(Data extract):

-=-=-=-=-

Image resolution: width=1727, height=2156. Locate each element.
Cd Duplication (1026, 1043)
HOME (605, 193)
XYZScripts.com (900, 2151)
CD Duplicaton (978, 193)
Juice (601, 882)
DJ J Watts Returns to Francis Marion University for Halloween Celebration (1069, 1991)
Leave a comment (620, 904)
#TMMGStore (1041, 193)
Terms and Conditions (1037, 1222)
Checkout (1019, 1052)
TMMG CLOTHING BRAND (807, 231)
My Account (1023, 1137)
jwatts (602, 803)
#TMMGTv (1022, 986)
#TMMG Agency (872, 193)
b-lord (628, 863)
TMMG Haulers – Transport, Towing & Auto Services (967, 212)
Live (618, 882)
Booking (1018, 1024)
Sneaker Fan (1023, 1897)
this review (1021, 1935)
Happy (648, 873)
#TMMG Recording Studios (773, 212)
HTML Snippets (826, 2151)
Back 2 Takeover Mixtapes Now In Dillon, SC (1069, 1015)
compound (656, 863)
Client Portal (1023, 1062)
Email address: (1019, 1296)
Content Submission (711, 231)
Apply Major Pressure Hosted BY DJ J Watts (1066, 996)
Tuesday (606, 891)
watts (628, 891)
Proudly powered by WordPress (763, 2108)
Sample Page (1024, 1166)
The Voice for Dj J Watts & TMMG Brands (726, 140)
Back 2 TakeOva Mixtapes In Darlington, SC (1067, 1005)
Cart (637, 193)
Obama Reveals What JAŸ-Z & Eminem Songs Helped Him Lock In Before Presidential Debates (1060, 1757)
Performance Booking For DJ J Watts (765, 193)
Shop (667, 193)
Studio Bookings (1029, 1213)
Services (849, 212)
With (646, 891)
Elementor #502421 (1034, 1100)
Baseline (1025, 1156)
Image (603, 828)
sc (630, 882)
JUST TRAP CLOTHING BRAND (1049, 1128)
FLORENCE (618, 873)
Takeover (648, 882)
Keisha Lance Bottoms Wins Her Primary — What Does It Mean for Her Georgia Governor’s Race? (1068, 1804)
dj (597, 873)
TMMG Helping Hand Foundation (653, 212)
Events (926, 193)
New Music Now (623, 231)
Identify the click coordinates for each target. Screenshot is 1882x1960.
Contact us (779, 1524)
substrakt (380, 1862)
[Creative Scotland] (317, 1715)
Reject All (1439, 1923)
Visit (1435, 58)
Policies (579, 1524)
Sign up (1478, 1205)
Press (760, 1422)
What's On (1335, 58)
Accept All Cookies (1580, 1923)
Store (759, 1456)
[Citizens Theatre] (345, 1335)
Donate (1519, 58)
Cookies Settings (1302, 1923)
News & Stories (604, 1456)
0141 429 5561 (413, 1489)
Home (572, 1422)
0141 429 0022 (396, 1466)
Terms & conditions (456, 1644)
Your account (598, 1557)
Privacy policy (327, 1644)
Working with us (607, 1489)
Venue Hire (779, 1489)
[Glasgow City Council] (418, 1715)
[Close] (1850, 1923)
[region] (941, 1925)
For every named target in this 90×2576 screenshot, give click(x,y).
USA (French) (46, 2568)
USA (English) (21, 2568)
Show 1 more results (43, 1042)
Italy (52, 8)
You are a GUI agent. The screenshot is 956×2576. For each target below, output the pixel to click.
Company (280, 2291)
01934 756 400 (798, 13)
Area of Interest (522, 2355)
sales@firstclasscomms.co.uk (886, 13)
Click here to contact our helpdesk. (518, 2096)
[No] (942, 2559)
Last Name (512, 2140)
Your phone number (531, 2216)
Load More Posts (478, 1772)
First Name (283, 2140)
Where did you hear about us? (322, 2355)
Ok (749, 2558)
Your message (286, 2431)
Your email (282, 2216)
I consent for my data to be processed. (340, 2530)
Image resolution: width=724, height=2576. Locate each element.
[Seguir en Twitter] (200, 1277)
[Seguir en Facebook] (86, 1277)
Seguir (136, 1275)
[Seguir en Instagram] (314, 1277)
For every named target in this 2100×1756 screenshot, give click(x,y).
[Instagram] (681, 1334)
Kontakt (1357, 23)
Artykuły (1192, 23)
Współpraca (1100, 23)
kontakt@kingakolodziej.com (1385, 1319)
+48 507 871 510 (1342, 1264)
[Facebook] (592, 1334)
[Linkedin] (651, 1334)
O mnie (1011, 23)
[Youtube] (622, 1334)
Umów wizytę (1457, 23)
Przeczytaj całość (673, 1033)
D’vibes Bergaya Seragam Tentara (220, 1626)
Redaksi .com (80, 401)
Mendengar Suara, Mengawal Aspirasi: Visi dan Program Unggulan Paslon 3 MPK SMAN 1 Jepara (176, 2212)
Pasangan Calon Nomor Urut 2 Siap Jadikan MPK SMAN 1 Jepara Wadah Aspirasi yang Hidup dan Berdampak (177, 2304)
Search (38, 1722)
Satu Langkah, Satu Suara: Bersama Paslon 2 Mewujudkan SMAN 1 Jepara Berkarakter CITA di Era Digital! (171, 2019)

-=-=-=-=-

(Work required): Produce a faithful copy of all the material above.

(Reply to the exercise):
Image resolution: width=1727, height=2156. Locate each element.
Cd Duplication (1026, 1043)
HOME (605, 193)
XYZScripts.com (900, 2151)
CD Duplicaton (978, 193)
Juice (601, 882)
DJ J Watts Returns to Francis Marion University for Halloween Celebration (1069, 1991)
Leave a comment (620, 904)
#TMMGStore (1041, 193)
Terms and Conditions (1037, 1222)
Checkout (1019, 1052)
TMMG CLOTHING BRAND (807, 231)
My Account (1023, 1137)
jwatts (602, 803)
#TMMGTv (1022, 986)
#TMMG Agency (872, 193)
b-lord (628, 863)
TMMG Haulers – Transport, Towing & Auto Services (967, 212)
Live (618, 882)
Booking (1018, 1024)
Sneaker Fan (1023, 1897)
this review (1021, 1935)
Happy (648, 873)
#TMMG Recording Studios (773, 212)
HTML Snippets (826, 2151)
Back 2 Takeover Mixtapes Now In Dillon, SC (1069, 1015)
compound (656, 863)
Client Portal (1023, 1062)
Email address: (1019, 1296)
Content Submission (711, 231)
Apply Major Pressure Hosted BY DJ J Watts (1066, 996)
Tuesday (606, 891)
watts (628, 891)
Proudly powered by WordPress (763, 2108)
Sample Page (1024, 1166)
The Voice for Dj J Watts & TMMG Brands (726, 140)
Back 2 TakeOva Mixtapes In Darlington, SC (1067, 1005)
Cart (637, 193)
Obama Reveals What JAŸ-Z & Eminem Songs Helped Him Lock In Before Presidential Debates (1060, 1757)
Performance Booking For DJ J Watts (765, 193)
Shop (667, 193)
Studio Bookings (1029, 1213)
Services (849, 212)
With (646, 891)
Elementor #502421 (1034, 1100)
Baseline (1025, 1156)
Image (603, 828)
sc (630, 882)
JUST TRAP CLOTHING BRAND (1049, 1128)
FLORENCE (618, 873)
Takeover (648, 882)
Keisha Lance Bottoms Wins Her Primary — What Does It Mean for Her Georgia Governor’s Race? (1068, 1804)
dj (597, 873)
TMMG Helping Hand Foundation (653, 212)
Events (926, 193)
New Music Now (623, 231)
Identify the click coordinates for each target. Screenshot is 1882x1960.
Contact us (779, 1524)
substrakt (380, 1862)
[Creative Scotland] (317, 1715)
Reject All (1439, 1923)
Visit (1435, 58)
Policies (579, 1524)
Sign up (1478, 1205)
Press (760, 1422)
What's On (1335, 58)
Accept All Cookies (1580, 1923)
Store (759, 1456)
[Citizens Theatre] (345, 1335)
Donate (1519, 58)
Cookies Settings (1302, 1923)
News & Stories (604, 1456)
0141 429 5561 (413, 1489)
Home (572, 1422)
0141 429 0022 (396, 1466)
Terms & conditions (456, 1644)
Your account (598, 1557)
Privacy policy (327, 1644)
Working with us (607, 1489)
Venue Hire (779, 1489)
[Glasgow City Council] (418, 1715)
[Close] (1850, 1923)
[region] (941, 1925)
For every named target in this 90×2576 screenshot, give click(x,y).
USA (French) (46, 2568)
USA (English) (21, 2568)
Show 1 more results (43, 1042)
Italy (52, 8)
You are a GUI agent. The screenshot is 956×2576. For each target below, output the pixel to click.
Company (280, 2291)
01934 756 400 (798, 13)
Area of Interest (522, 2355)
sales@firstclasscomms.co.uk (886, 13)
Click here to contact our helpdesk. (518, 2096)
[No] (942, 2559)
Last Name (512, 2140)
Your phone number (531, 2216)
Load More Posts (478, 1772)
First Name (283, 2140)
Where did you hear about us? (322, 2355)
Ok (749, 2558)
Your message (286, 2431)
Your email (282, 2216)
I consent for my data to be processed. (340, 2530)
Image resolution: width=724, height=2576. Locate each element.
[Seguir en Twitter] (200, 1277)
[Seguir en Facebook] (86, 1277)
Seguir (136, 1275)
[Seguir en Instagram] (314, 1277)
For every named target in this 2100×1756 screenshot, give click(x,y).
[Instagram] (681, 1334)
Kontakt (1357, 23)
Artykuły (1192, 23)
Współpraca (1100, 23)
kontakt@kingakolodziej.com (1385, 1319)
+48 507 871 510 (1342, 1264)
[Facebook] (592, 1334)
[Linkedin] (651, 1334)
O mnie (1011, 23)
[Youtube] (622, 1334)
Umów wizytę (1457, 23)
Przeczytaj całość (673, 1033)
D’vibes Bergaya Seragam Tentara (220, 1626)
Redaksi .com (80, 401)
Mendengar Suara, Mengawal Aspirasi: Visi dan Program Unggulan Paslon 3 MPK SMAN 1 Jepara (176, 2212)
Pasangan Calon Nomor Urut 2 Siap Jadikan MPK SMAN 1 Jepara Wadah Aspirasi yang Hidup dan Berdampak (177, 2304)
Search (38, 1722)
Satu Langkah, Satu Suara: Bersama Paslon 2 Mewujudkan SMAN 1 Jepara Berkarakter CITA di Era Digital! (171, 2019)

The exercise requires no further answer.